My SIL is very hard up right now and has been going to food banks to feed her, my brother and the kids. She works part time and takes care of my brother (car accident, partially temporarily paralyzed).
They are waiting for insurance to kick in to pay for his medical bills, an on call nurse and PT. Since she moved to part time and is hard up with money, she offered to babysit my daughter (11) for extra cash. I offered to give her $250 a week, day care prices. She agreed.
Now, since I know they have been going to food banks, I have been providing my daughter food every day I send her there so my SIL doesn't have to worry about it. Usually a couple sandwiches and snacks.
However, I got a text from my daughter yesterday saying my SIL humiliated her and made her feel stupid over taking food.
I guess my daughter was still hungry after eating all the food I packed (she just had an ADHD med change and I guess it peaked her appetite) and she went inside and ended up eating a bunch of food and my SIL lost it because it was 'all they had' (they were having a pool party so everyone was outside and didn't see her take the food). She told my daughter to get outside.
So I immediately left work and came to investigate and I found my SIL inside with her head in her hands. I asked her what happened and she wouldn't even look at me. I started prying for an answer because my daughter was visibly upset and practically ran to the car when I got there.
She snapped and said 'go ask your kid how much she f*^%$ng ate, Chrissy, AFTER I told her not to touch what little food I had. Go!' So I told her no, you tell me, you're the f*$#@ng adult.
Well, she literally dumped out an entire full size packing box of empty containers. Cracker packs, like 4 fruit containers (strawberries, blueberries, raspberries and watermelon), pudding cups, bags of chips and an empty sandwich meat bag. It was a lot and I'm not saying it wasn't.
But then she goes 'want to see what I have left to feed my f**&^%$g family?' Opens her fridge and it was basically bare. Now, in no way am I condoning it because that was absolutely a lot of food but I still think it's f*$#@d up that she made my daughter feel like s@*t about it.
I told her my kid wouldn't be going back there at all and she said 'good. Your kid just knowingly took at least 3 f*^%$#g days worth of food from my kids mouths so I'd rather not see her anyway.'
My mom says I'm an AH because I knew my kid has a big appetite and didn't pack more food for her, which apparently makes this my fault. She says that I should offer to buy them groceries, which I won't do. I guess she went grocery shopping for them following this.
YOU DIDNT OFFER TO REPLACE THE FOOD, yes YTA that was the least you could do.

━━━━━━━━━━━━━━━━━━━━

◆ EXERCISE PROMPT: Pick up the post about the babysitting and the eaten food after its last line and write what comes next. You won't need the listing for anything here.

━━━━━━━━━━━━━━━━━━━━

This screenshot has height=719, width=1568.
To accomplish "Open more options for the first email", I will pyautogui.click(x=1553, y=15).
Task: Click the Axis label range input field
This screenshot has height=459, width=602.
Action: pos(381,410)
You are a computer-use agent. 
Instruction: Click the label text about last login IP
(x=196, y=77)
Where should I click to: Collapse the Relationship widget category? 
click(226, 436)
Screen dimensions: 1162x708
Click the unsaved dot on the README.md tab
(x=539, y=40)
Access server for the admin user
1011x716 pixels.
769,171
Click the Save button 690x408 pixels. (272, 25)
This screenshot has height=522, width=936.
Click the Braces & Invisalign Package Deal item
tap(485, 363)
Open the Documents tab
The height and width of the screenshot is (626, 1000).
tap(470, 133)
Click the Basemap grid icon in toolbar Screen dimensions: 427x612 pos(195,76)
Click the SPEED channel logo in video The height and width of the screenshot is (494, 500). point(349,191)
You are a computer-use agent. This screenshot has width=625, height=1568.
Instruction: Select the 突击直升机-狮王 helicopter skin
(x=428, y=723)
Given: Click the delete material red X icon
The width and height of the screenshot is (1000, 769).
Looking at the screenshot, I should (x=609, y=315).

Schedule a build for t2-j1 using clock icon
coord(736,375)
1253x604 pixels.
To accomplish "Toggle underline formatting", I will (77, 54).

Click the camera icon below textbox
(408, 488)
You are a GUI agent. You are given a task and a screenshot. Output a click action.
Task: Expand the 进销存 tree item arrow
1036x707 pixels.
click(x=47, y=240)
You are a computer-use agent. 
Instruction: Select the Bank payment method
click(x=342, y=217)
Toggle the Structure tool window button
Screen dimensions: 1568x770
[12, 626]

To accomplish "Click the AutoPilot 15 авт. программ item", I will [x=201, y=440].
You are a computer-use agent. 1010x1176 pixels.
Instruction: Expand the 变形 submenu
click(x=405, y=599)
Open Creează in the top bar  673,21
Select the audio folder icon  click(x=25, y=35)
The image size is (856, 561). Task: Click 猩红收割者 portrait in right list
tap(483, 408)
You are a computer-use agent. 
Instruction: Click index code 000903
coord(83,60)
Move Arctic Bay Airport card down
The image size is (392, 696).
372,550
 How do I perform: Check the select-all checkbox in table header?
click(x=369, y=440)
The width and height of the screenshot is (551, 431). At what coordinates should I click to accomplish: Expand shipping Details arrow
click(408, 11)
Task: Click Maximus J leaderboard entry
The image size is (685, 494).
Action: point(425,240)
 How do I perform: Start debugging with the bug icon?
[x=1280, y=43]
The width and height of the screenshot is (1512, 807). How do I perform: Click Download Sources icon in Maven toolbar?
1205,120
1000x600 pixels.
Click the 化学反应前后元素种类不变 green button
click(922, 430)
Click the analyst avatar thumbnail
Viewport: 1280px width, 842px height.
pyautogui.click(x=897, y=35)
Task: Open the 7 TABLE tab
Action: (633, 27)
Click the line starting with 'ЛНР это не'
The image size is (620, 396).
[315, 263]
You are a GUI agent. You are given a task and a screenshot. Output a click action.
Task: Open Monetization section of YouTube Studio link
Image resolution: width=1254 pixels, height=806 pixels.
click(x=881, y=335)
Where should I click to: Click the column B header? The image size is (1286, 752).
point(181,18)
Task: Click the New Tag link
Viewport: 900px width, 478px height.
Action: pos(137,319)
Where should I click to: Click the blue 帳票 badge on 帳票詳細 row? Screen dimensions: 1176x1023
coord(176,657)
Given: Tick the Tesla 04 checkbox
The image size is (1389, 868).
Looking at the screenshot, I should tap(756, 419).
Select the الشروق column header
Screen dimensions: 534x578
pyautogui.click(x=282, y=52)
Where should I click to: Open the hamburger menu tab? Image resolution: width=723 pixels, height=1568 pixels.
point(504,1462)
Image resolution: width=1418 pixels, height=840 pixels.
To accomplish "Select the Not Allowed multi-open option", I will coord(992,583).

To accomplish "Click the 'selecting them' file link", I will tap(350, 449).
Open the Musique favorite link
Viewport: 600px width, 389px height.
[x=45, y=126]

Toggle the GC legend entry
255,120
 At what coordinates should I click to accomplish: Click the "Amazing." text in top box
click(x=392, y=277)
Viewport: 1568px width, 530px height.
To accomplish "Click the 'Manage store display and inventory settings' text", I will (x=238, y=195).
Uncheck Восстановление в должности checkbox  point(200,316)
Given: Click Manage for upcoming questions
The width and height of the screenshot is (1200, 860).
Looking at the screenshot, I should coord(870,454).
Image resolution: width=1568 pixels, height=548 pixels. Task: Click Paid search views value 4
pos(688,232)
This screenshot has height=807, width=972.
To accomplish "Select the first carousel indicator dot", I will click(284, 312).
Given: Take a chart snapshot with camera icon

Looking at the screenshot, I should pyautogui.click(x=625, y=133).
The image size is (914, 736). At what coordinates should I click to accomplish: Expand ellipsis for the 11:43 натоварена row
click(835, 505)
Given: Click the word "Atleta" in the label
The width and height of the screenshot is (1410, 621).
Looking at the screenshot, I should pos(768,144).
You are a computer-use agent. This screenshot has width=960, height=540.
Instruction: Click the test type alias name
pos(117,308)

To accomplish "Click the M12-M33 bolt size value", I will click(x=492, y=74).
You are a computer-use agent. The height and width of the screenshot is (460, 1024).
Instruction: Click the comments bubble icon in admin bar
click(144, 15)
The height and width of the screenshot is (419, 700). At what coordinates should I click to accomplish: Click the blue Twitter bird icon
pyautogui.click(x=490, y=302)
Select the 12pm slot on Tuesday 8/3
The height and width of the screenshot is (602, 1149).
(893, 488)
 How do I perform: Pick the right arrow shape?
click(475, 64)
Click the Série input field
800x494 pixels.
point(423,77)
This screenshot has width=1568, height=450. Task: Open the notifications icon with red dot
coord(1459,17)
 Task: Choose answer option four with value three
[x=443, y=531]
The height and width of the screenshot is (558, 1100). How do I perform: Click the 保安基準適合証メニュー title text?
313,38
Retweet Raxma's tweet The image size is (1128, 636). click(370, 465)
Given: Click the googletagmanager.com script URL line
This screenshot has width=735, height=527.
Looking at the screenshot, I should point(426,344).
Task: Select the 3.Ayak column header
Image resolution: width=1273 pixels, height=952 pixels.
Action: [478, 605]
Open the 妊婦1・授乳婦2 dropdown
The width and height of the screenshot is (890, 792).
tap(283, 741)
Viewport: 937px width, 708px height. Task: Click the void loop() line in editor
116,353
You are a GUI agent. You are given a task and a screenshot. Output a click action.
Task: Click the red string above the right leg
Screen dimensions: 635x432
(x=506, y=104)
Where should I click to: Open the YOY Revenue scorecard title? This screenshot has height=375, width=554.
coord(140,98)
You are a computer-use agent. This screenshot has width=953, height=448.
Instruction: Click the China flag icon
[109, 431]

━━━━━━━━━━━━━━━━━━━━

◆ EXERCISE RESPONSE:
The worst part of this post is OP literally puts “all she had” in quotes. As if she’s rolling her eyes at the terror of food insecurity and all around instability this family is facing. Now she’s punishing her brother’s family by taking away another $1000 they were counting on.
Personally, I think OP is YTA for letting her paralyzed brother’s family get so food insecure before offering to help. My sisters are my bffs. No way would I be ok with them using food banks and not step in to help.
We donate to food banks all the time, and what I’ve seen them give out to families has decreased a lot since Rona. Even if SIL gets food, it’s prob not enough. For OP to not immediately feel awful her daughter ate all their food is insane. YTA OP. Food insecurity is nothing to gloss over.
YTA for not replacing the food. Your daughter is old enough to understand the need to wait until she gets home for more food. That is a LOT of food to eat after sandwiches and after being told it’s not hers to eat.
YTA. Your daughter ate 3 days worth of food from a family struggling. Go and replace that food asap and get your daughter to a doctor to discuss her out of control eating. Your daughter snuck food. That is a huge problem.
YTA for not replacing the food. That was a lot for your daughter to eat even with a med change.
Your daughter is old enough to understand what 'please don't touch our food' means and should be disciplined appropriately if she breaks these boundaries. Whether or not your SIL did this appropriately is difficult to tell from the story.
You know how hard up your SIL is at the moment, and you didn't offer to replace the food that your kid took. It's not about how much food you packed for your daughter, it's about your actions (or lack of) afterwards. YTA.
I cannot imagine the stress your SIL is under. She’s taking care of a seriously injured man and 3 kids, trying to work, cook, clean and juggle which bills can get paid and which ones can wait a month. She’s got to go to food banks and taking on another kid just to get a little more money. And then your kid gobbles up what she was told not to eat.
Yeah, she snapped. It was just one more thing and she lost it. This wasn’t a pack of crackers cause she needed a snack. This was a huge amount of food for a person of any age. Jeez, I’m rather overweight but a single container of strawberries will stuff me, much less all the rest!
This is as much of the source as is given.